De plus, ces polluants présents dans l’air retournent dans la terre sous forme de pluie ou neige acide qui peuvent ainsi endommager les cultures, les forêts et acidifier les étendues d’eau comme les lacs, qui deviennent ainsi impropre à toute vie animale ou végétale. En outre, les polluants atmosphériques peuvent également être transportés par le vent à plusieurs centaines de kilomètres du lieu où ils sont libérés et ainsi influencer sur des surfaces importantes.
La volatilisation de l’ammoniac (qui est nitrifié dans le sol après le dépôt) est la principale cause d’acidification des dépôts atmosphériques secs et humides. Il provient en grande partie des excréments du bétail.
Les animaux d’élevage ne représentent par contre qu’une faible part de la libération directe de carbone dans l’atmosphère. Toutefois cette part augmente lorsqu’on considère les libérations indirectes lié à cette activité telle que : la combustion de combustibles fossiles pour produire des engrais minéraux pour la production d’aliments, la libération de méthane par la décomposition des engrais et du fumier, le changement d’utilisation des terres pour la production d’aliments ou pour le pâturage, la dégradation des terres, l’utilisation des combustibles fossiles pour la production animale ou encore l’utilisation de combustibles fossiles pour la production et le transport des produits animaux.
Pollution des milieux aquatiques et consommation en eau
Le secteur de l’élevage a un impact énorme sur l’utilisation de l’eau, la qualité de l’eau et les écosystèmes aquatiques. La production animale a de fortes retombées sur les disponibilités en eau, car elle consomme plus de 8% des utilisations humaines d’eau à l’échelle mondiale, essentiellement destinée à l’irrigation des cultures fourragères. Dans les régions aux faibles ressources hydriques, la quantité d’eau utilisée pour la production animale pourrait dépasser celle servant à satisfaire les besoins alimentaires des humains. Ainsi, on estime que pour produire un litre de lait il faut 990 litres d’eau !
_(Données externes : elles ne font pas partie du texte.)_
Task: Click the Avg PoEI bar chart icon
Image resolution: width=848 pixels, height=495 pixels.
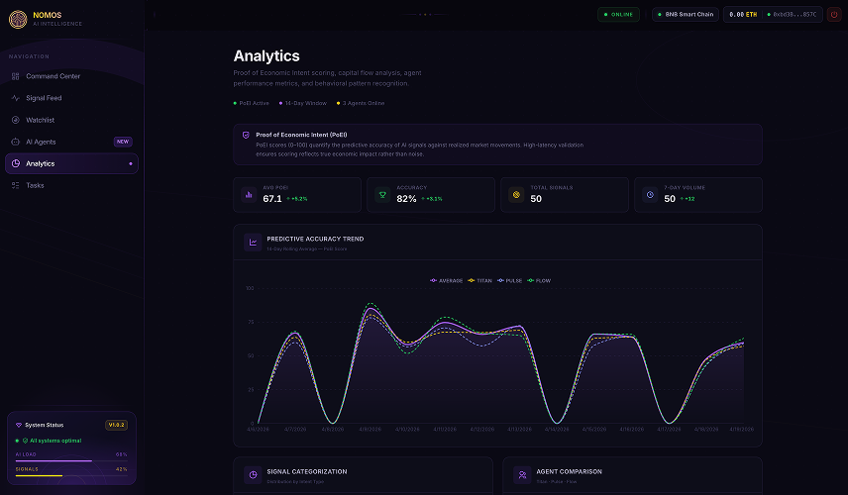Action: pos(249,195)
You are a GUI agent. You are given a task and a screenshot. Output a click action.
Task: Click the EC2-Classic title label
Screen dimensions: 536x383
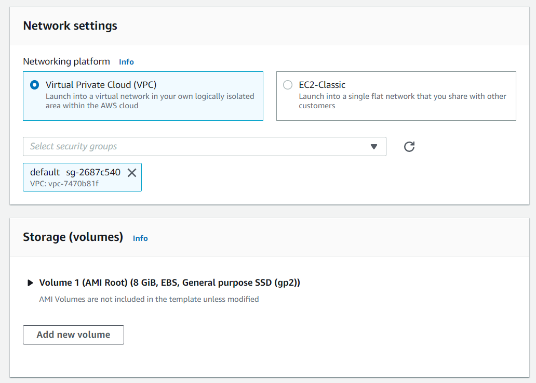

Il est attesté que c’est la plus grande source sectorielle de polluants de l’eau -principalement déchets animaux, antibiotiques, hormones, produits chimiques des tanneries, engrais et pesticides utilisés pour les cultures fourragères, et sédiments des pâturages érodés. Si l’on ne dispose pas de chiffres mondiaux, on estime qu’aux Etats-Unis, l’élevage et l’agriculture fourragère sont responsables de 37% de l’utilisation de pesticides, de 50% de celle d’antibiotiques, et d’un tiers des charges d’azote et de phosphore dans les ressources en eau douce. Le secteur engendre aussi près des deux tiers de l’ammoniac d’origine anthropique, qui contribue sensiblement aux pluies acides et à l’acidification des écosystèmes.
L’Asie de l’Est et du Sud-Est est l’une des zones de production animale les plus importantes du monde ; les secteurs du porc et de la volaille prédominent et représentent les deux principales sources de pollution des eaux liées à l’élevage. Aujourd’hui, l’Asie de l’Est comprend bien plus de la moitié des troupeaux de porcs du monde et plus du tiers de la volaille mondiale.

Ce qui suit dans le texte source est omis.